Managementsamenvatting

Het nieuwe financieringsmodel voor het hoger onderwijs (2008) maakt de financiering van hogescholen meer variabel dan vroeger. De vaste sokkel vermindert ten voordele van studentenaantallen (instroom en doorstroom) gewogen aan de hand van onderwijsbelastingseenheden. Dit zijn puntengewichten die zouden corresponderen met de onderwijsinspanning die een instelling moet leveren voor een bepaalde opleiding (benodigd materiaal, docenten, ...).

Voor 'zachte opleidingen' is de onderwijsbelastingseenheid 1,6 (leraar, verpleegkundige) of 1,4 (sociaal werker). Technologische opleidingen krijgen respectievelijk slechts 1,2 (als ze tot het zogenaamde studiegebied Industriële Wetenschappen en Technologie behoren) of zelfs 1 (sic!): de opleidingen Toegepaste informatica en Informaticamanagement. De opleidingen van het studiegebied Handelswetenschappen en Bedrijfskunde (logistiek managers, accountants, ...) krijgen slechts OBE 1.

Voor een hogeschool is het erg nadelig wanneer zij veel of grote opleidingen met economische of technologische gerichtheid heeft. Door het te lage puntengewicht dat aan technologische en economische professionele bacheloropleidingen wordt gegeven, brengt de overheid deze opleidingen in gevaar.

Volgens de Raad van State zijn verschillende OBE's toegelaten, maar omwille van het gelijkheidsbeginsel alleen mits een grondige verantwoording van de gebruikte criteria. Nergens blijkt een objectieve motivering te kunnen worden gevonden voor het lage puntengewicht dat aan dit soort opleidingen wordt toegekend. Ook in het buitenland worden bv. technologische opleidingen steeds beter betoelaagd dan humane, terwijl dat in Vlaanderen net andersom is. Het feit dat het talenonderwijs in economische opleidingen duur is omdat het slechts effectief is als de groepen niet te groot zijn, wordt nergens meegenomen.

Het feit of onderwijsactiviteiten op een effectieve wijze (dit is: met goed resultaat) in grote groepen kunnen worden georganiseerd, bepaalt voor het grootste gedeelte de kostprijs van een opleiding (80% van de werkingsmiddelen van een hogeschool gaan immers naar personeelskosten). De kostprijs van economische en technologische opleidingen zijn zeker niet lager dan die van leraars of sociaal werkers, wel integendeel:

Technologische en economische professionele bacheloropleidingen leiden vooral op naar knelpuntberoepen.
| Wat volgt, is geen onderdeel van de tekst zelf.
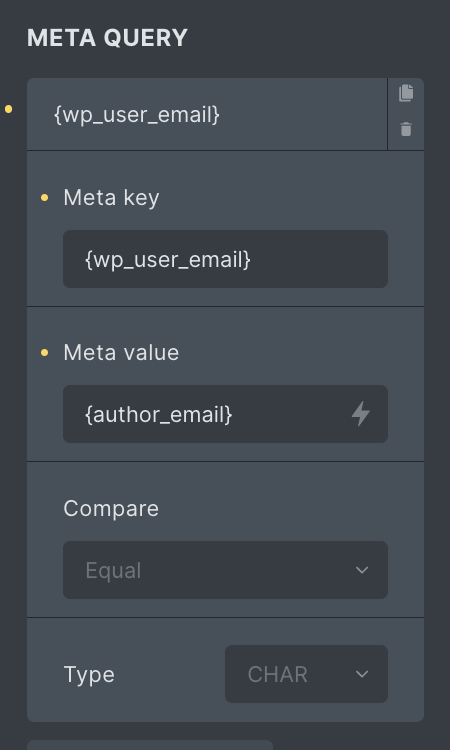Focus the Meta key input field
The width and height of the screenshot is (450, 750).
pos(225,259)
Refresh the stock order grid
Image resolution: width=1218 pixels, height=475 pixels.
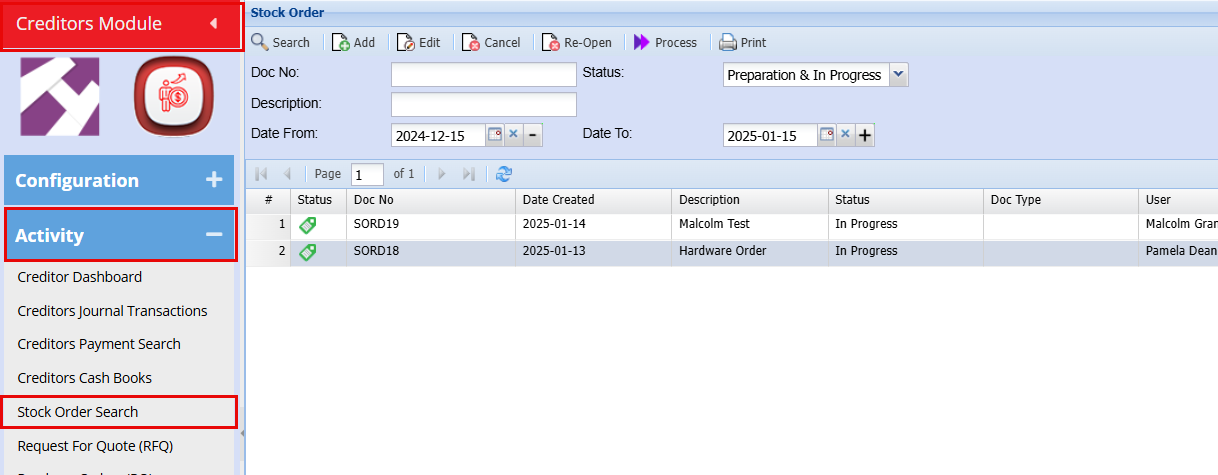[x=504, y=174]
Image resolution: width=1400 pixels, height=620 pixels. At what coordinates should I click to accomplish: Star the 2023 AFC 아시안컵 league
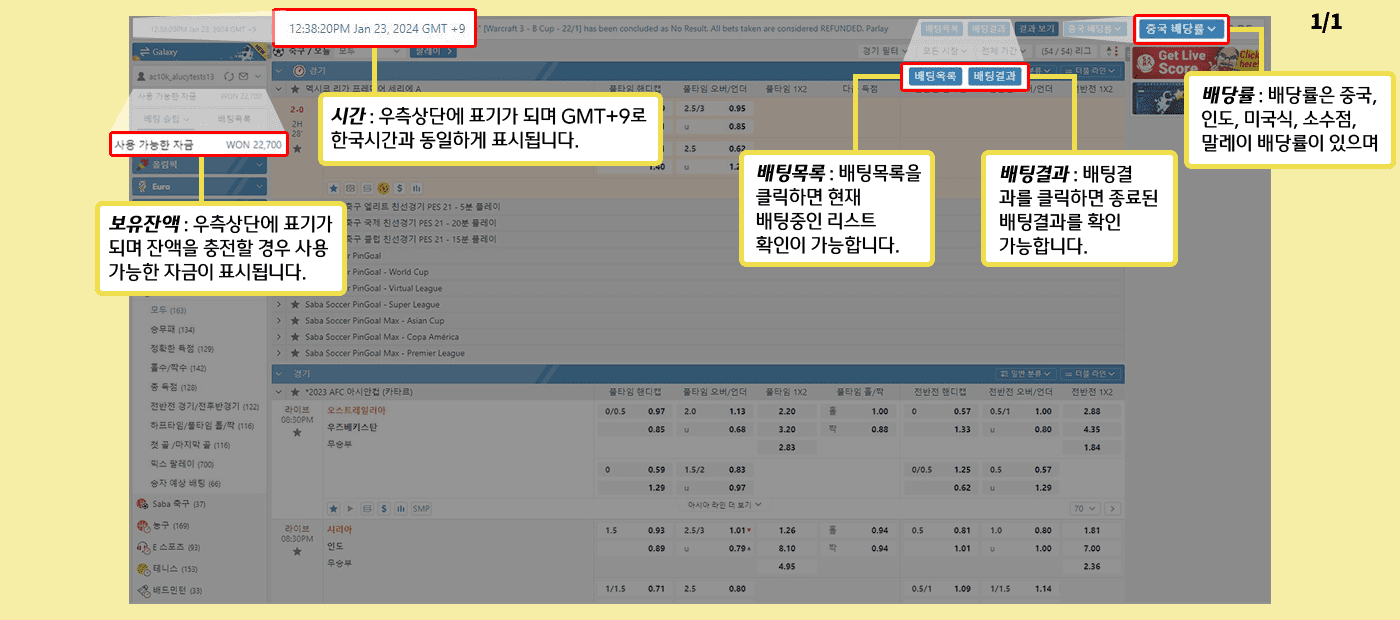295,391
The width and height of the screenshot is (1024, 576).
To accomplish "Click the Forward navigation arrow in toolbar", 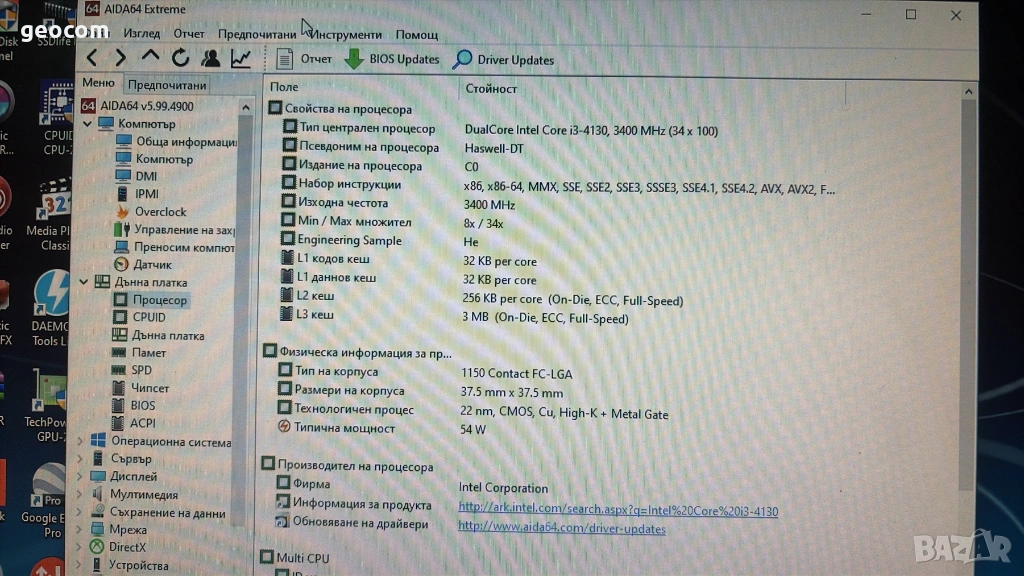I will (x=120, y=58).
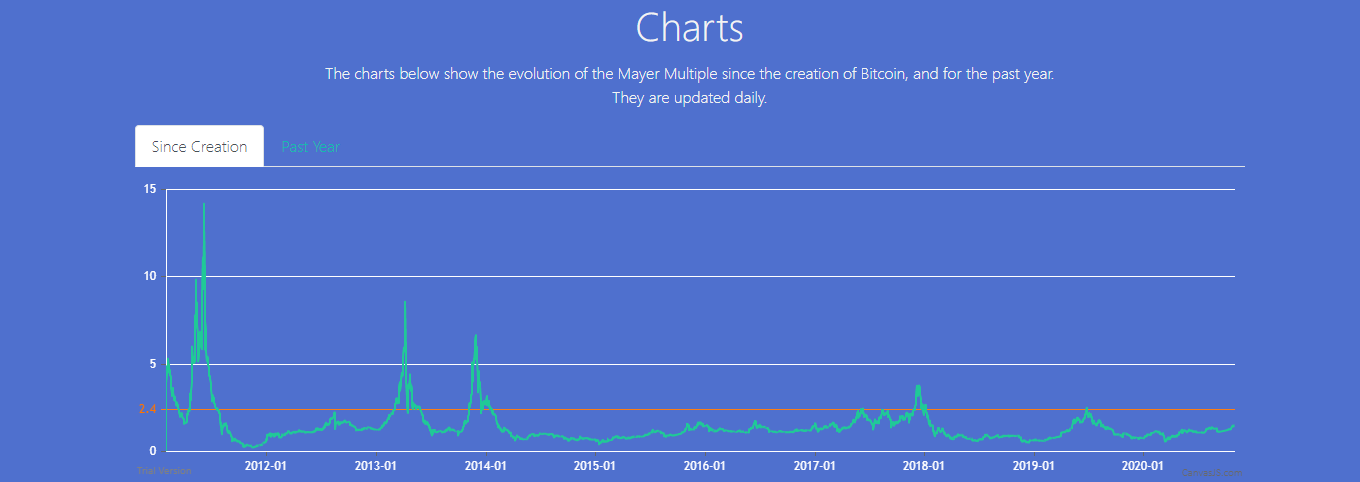Click the Charts page heading

689,27
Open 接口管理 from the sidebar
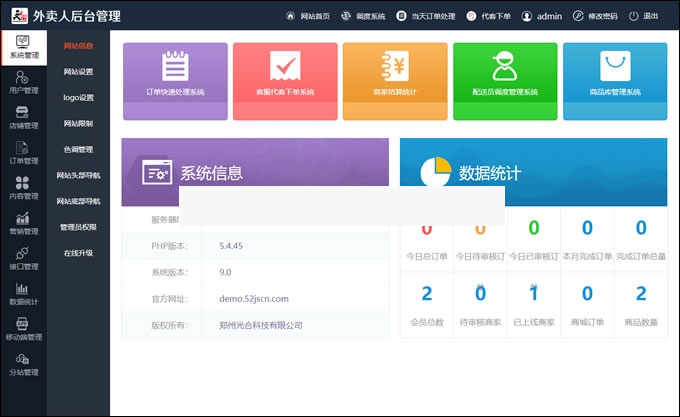 tap(23, 259)
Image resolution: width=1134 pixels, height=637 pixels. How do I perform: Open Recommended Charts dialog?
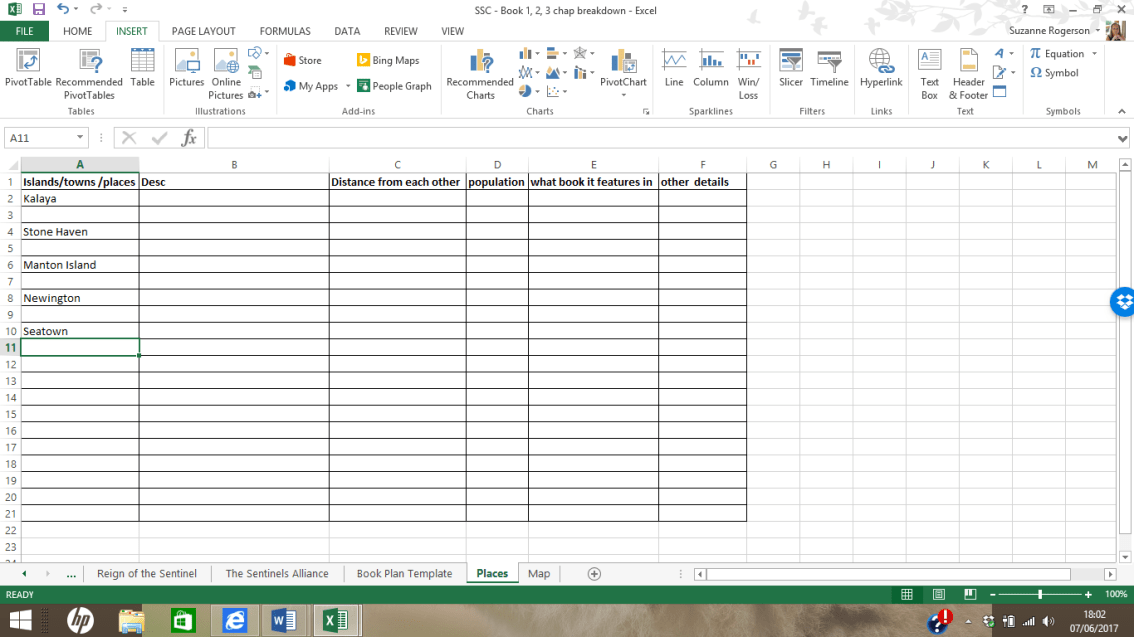tap(479, 72)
Niet alleen is er een tekort, er is ook een kwalitatief probleem: vooral op het gebied van technische kennis, talenkennis en ervaring komen de eisen van de werkgevers niet overeen met het aanbod aan werkkrachten. Precies deze drie aspecten komen in het gedrang door de systematische onderfinanciering van economische en technologische opleidingen.
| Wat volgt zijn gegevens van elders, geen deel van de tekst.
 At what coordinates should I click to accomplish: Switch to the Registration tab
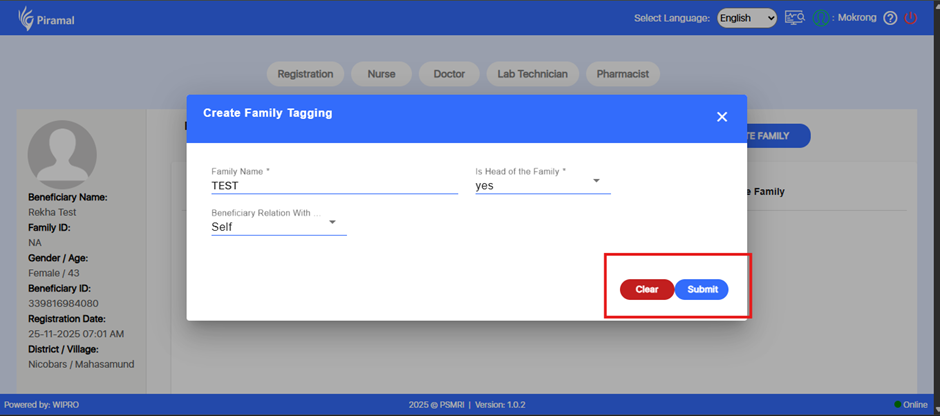click(305, 74)
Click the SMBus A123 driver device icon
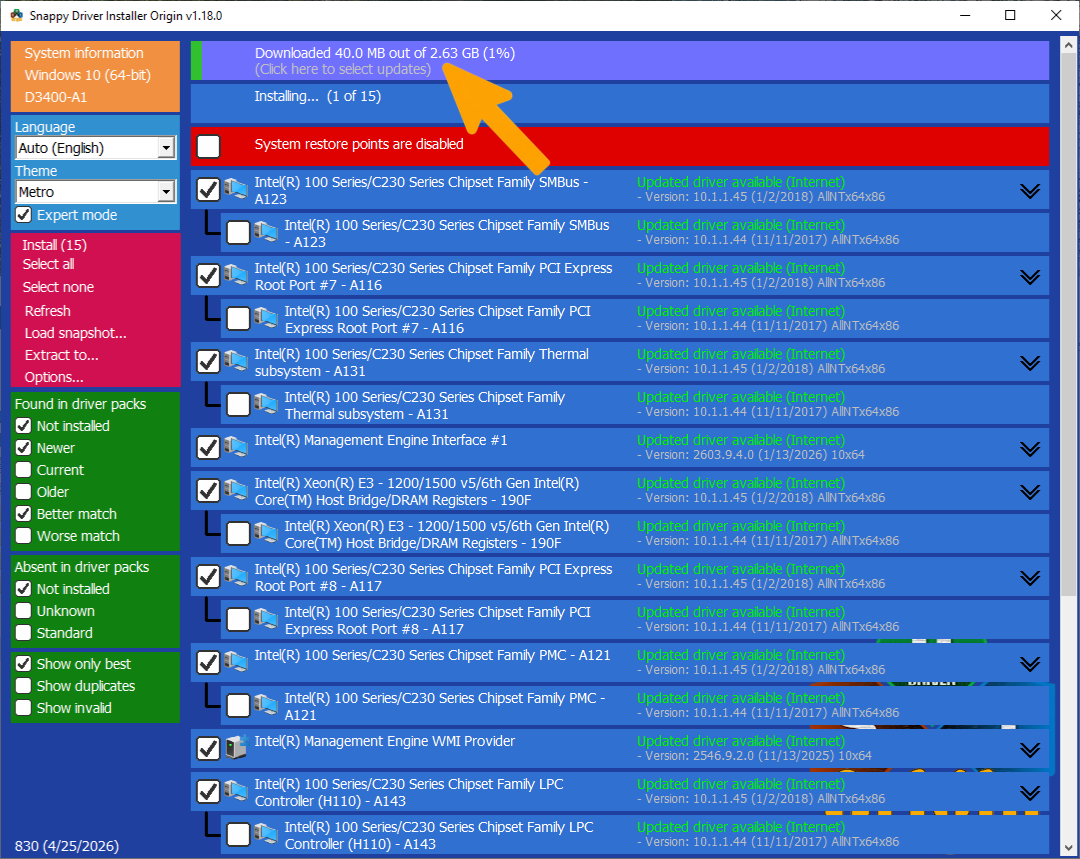 pyautogui.click(x=236, y=189)
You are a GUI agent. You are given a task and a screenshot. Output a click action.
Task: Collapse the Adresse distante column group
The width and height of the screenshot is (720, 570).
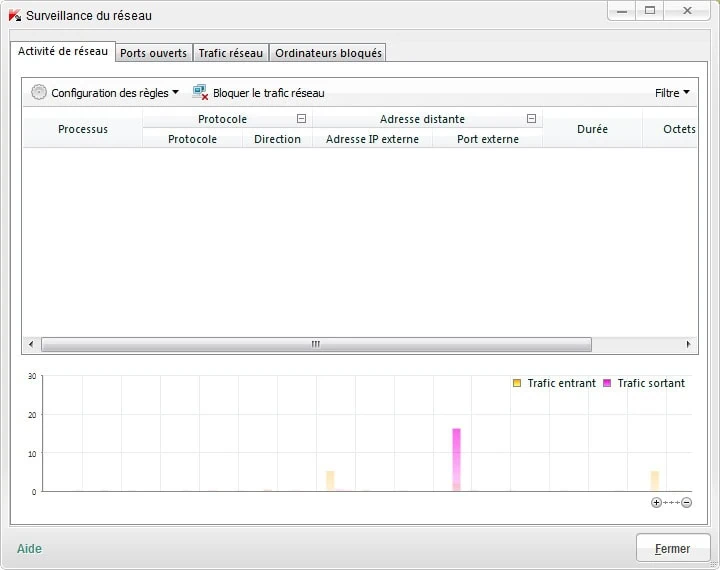point(531,119)
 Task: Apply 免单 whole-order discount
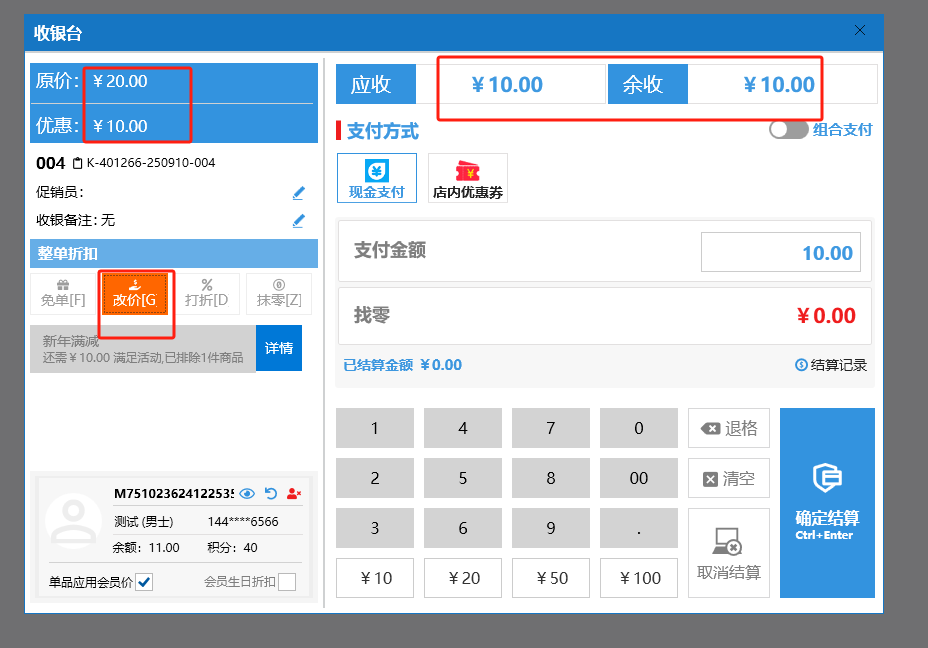[63, 293]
De integrale talentontwikkeling die Vlaanderen met zijn 'Vlaanderen in Actie' beoogt vereist een adequate financiering die niet langer gemodelleerd is op een systeem van klassikaal onderwijs.

Wat moet er gebeuren?

Als Vlaanderen een Europese topregio wil worden dan moet de onderwijsbelastingseenheid van economische en technologische opleidingen corresponderen met de werkelijke onderwijsinspanning. Dit betekent dat deze minstens op het niveau van de Sociaal-agogische opleidingen moet worden gebracht, dit is een onderwijsbelastingseenheid van 1,4, zonder dat de financiering van de andere opleidingen wordt aangetast.